5 apr 2012

4.1.3.1 Siegfried, Atto I, Scena III - Mime e Siegfried - la paura.


La situazione in cui Mime si è venuto a trovare dopo l'incontro con il Viandante sembra proprio senza via d'uscita(1), tanto che il nano adesso ha addirittura le allucinazioni: e le 46 battute (in 2/4) che aprono la scena ne sono la straordinaria rappresentazione. Sono anche un fulgido esempio di quell'arte della transizione di cui Wagner a buona ragione si vantava di essere (diventato) maestro.

Le prime 42 (da eseguire Dreitaktig, a gruppi di tre) sono aperte da un tremolo sinistro, emesso dai violini (primi e secondi, meticolosamente suddivisi da Wagner in tre sezioni, addirittura con indicazione delle sedie degli strumentisti) che ricorda chiaramente Loge e le sue fiamme, mentre dal basso-tuba si fanno largo i lugubri accenti del pachidermico movimento del drago! Arrivano ora le note dell'Incantesimo del fuoco: è la luce del sole che arriva agli occhi di Mime penetrando attraverso le fronde tremolanti del bosco e si trasforma – per la sua psiche turbata – nell'immagine di lingue di fuoco paurose e sinistre (Verfluchtes Licht! Maledetta luce, su un tritono ascendente, DO-FA#). 

Sui 17 versi del suo delirio, Mime più che suoni emette imprecazioni, atterrite esclamazioni, paurose domande, proprio tipiche di un allucinato, mentre note e armonie discendenti e ondeggianti ci ricordano la magìa del sonno e gli incubi che lo popolano, sempre con le biscrome tremolanti dei violini e infine anche delle viole a sottolineare lo stato di disperata agitazione da cui il nano è ormai totalmente invaso. Alla tuba si aggiungono il contrabbasso-tuba e poi il trombone-contrabbasso ad amplificare il tema del drago: ed è proprio Fafner che crede di vedere, il povero Mime, l'enorme mostro con le sue spaventose fauci che si avvicinano ed ormai incombono su di lui. Le ultime 4 delle 46 misure sottolineano (Faf-ner! Faaaf-ner! LAb-DO discendente) l'urlo strozzato del nano che si accascia cercando un nascondiglio dietro la grande incudine, mentre il tema della Spada, in DO minore, lo richiama da lontano ai suoi... doveri. 

E introduce il brusco e miracoloso passaggio dall'atmosfera della più tetra disperazione di Mime a quella dell'allegria più sfrenata e parecchio scapestrata di Siegfried. Sì, perché è il ragazzo che, dopo aver scorrazzato nel bosco, fa adesso una nuova irruzione in casa, preceduto ed accompagnato dal tema del suo desiderio di viaggiare e poi da quello della libertà. Temi quanto mai appropriati nella circostanza, chè lui è tornato solo per ritirare l'oggetto che aveva ordinato a Mime di preparargli – la Nothung – con il proposito poi di scapparsene via, lontano da quello squallido tugurio e soprattutto da quello squallido individuo.

[Record tratti da un dataset]
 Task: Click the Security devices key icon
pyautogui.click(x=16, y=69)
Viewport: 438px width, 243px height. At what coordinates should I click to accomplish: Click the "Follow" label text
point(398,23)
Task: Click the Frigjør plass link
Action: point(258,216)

COMPITO SCRITTO:
Riassumi in due frasi il testo citato sulla scena di Mime e Siegfried.

RISPOSTA SCRITTA:
Dopo l'incontro con il Viandante, Mime è in preda alle allucinazioni: nelle 46 battute che aprono la scena la luce del sole gli appare come lingue di fuoco e crede di vedere il drago Fafner incombere su di lui, finché si accascia cercando un nascondiglio dietro l'incudine. Il tema della Spada introduce poi il brusco passaggio all'allegria sfrenata di Siegfried, che irrompe in casa accompagnato dai temi del desiderio di viaggiare e della libertà, tornato solo per ritirare la Nothung e poi scappare lontano da Mime.